中国早期的货币主要是贝、铜、铁币(贵金属更多用于帝王的赏赐,而非用于交易媒介)。贝、铜、铁都有某些使用价值,即货币本身是人们愿意持有之物,学者们称这样的货币为“足值货币”。由于“足值货币”本身就是财富,这导致它的标定价必须等于其自身的价值,自唐到明初,我国的货币主要是铜钱,人们早已发现“钱重则私销,钱轻则私铸”(《清史稿·食货志·钱法》),当铜钱的面值高于铜材时,民间就会铸钱牟利,反之就会销钱铸器,虽严刑峻法而不可禁。这种现象在历史上反复出现。两宋时期,铸钱成本远高于铜钱面值,结果民间大量销钱铸器,此类记载在两宋文献中不胜枚举。连笔者都体验过类似的局面,上世纪60年代通胀时期,就有人搜集硬币,用来铸勺子之类出售,搞得硬币奇缺。

可见,“足值货币”与“交易媒介”的功能存在内在的冲突。作为“交易媒介”,它需要在经济体中不断地流通---所以有“通货”之称,而作为财富本身,它将被囤积,其结果则是通货紧缩。而我们的先辈早就认识到了这一点。

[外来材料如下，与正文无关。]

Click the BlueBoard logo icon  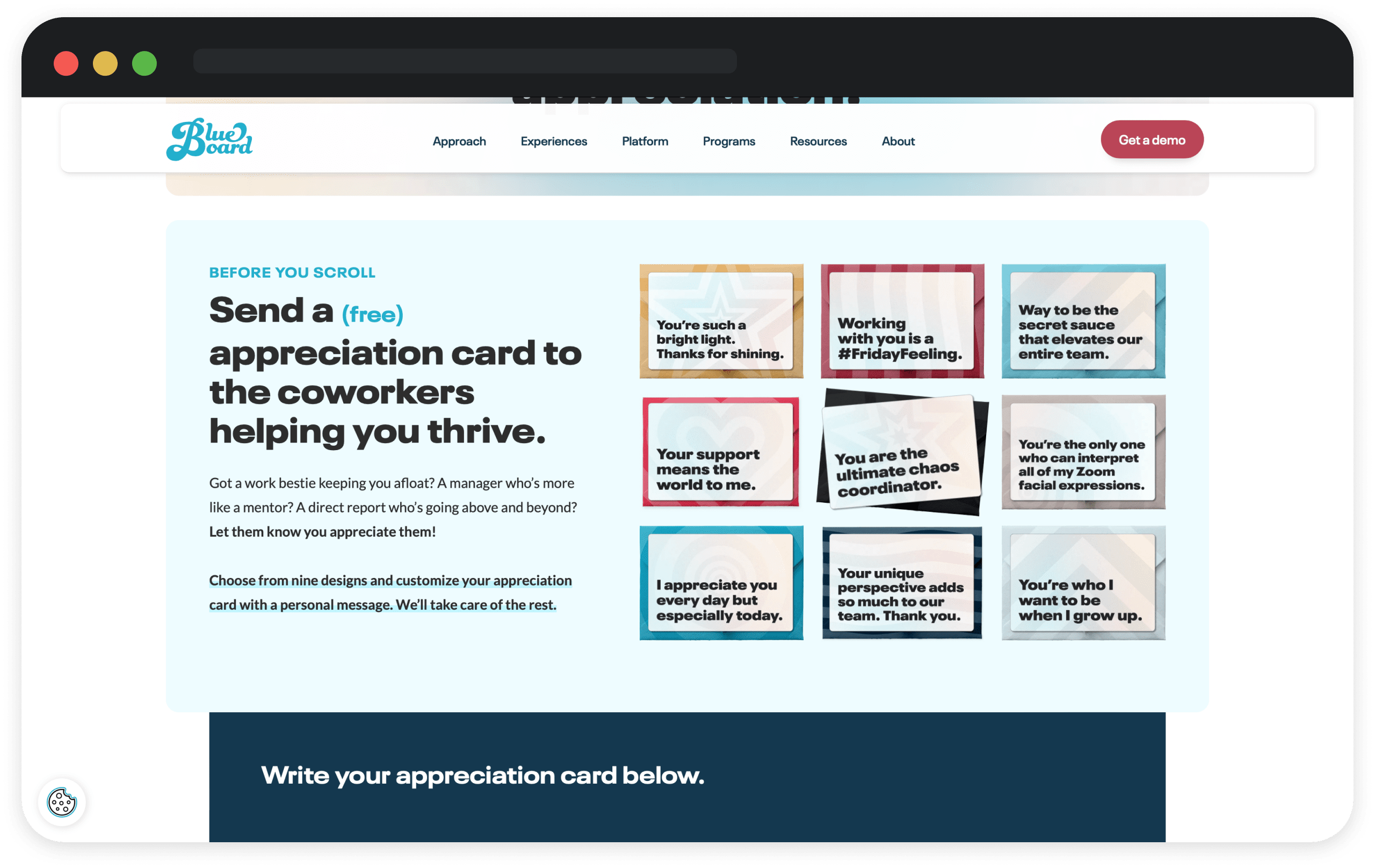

北宋整个国家没有统一的币制,当时地方行政单位分为13“路”,4路专用铁钱,陕西、河东则铜铁钱兼用,各个货币区又严禁货币外流。四川以铁钱为主,铁钱重而值低,如一匹罗要二万个钱,重一百三十斤,这严重阻碍着商旅。宋初,成都出现了“交子铺户”,专门经营现钱保管业务。存款人把现钱交付给铺户,铺户则给存款人以纸质凭证。当存款人持证提现时,每贯付给铺户30文钱的利息,即付3%的保管费。这个凭证被称为“交子”。

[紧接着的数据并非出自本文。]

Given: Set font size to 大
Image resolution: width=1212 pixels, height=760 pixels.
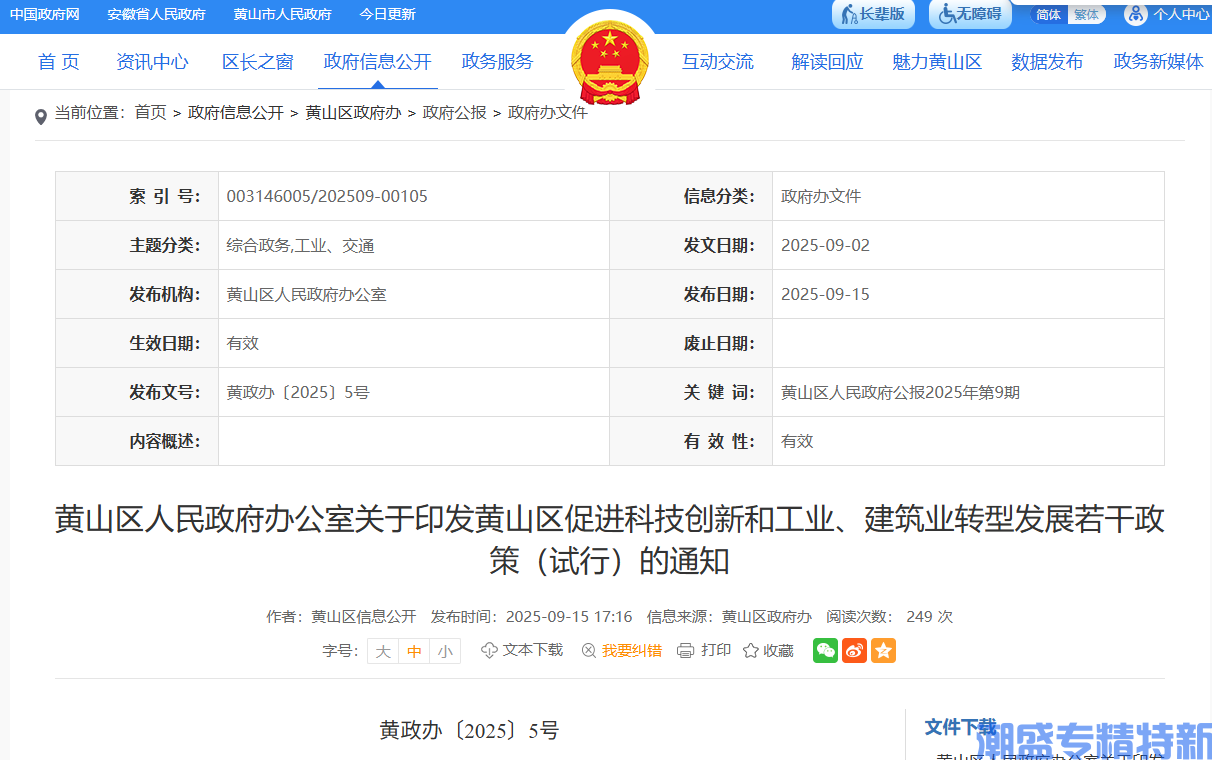Looking at the screenshot, I should 382,650.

用可以随时变现的“楮券”从事大宗交易,显然比笨重的铁钱方便。于是发行和兑换交子渐成一个行业,许多商人联合成立专营发行和兑换交子的交子铺,并在各地设分铺。这个行业必须随时、随地无条件兑换,于是信用成了行业的立身之本。

交子的面额,原来是存钱时填写,随着业务量的扩张,变为印刷有统一面额和格式的“楮券”。为保障无条件兑换,理论上需要有与发行总额相等的现钱,但随着交子的信用建立,商人间的相互支付越来越多的直接用交子。于是交子铺户在经营中发现,一部分被保管的现钱几乎永远也无需动用。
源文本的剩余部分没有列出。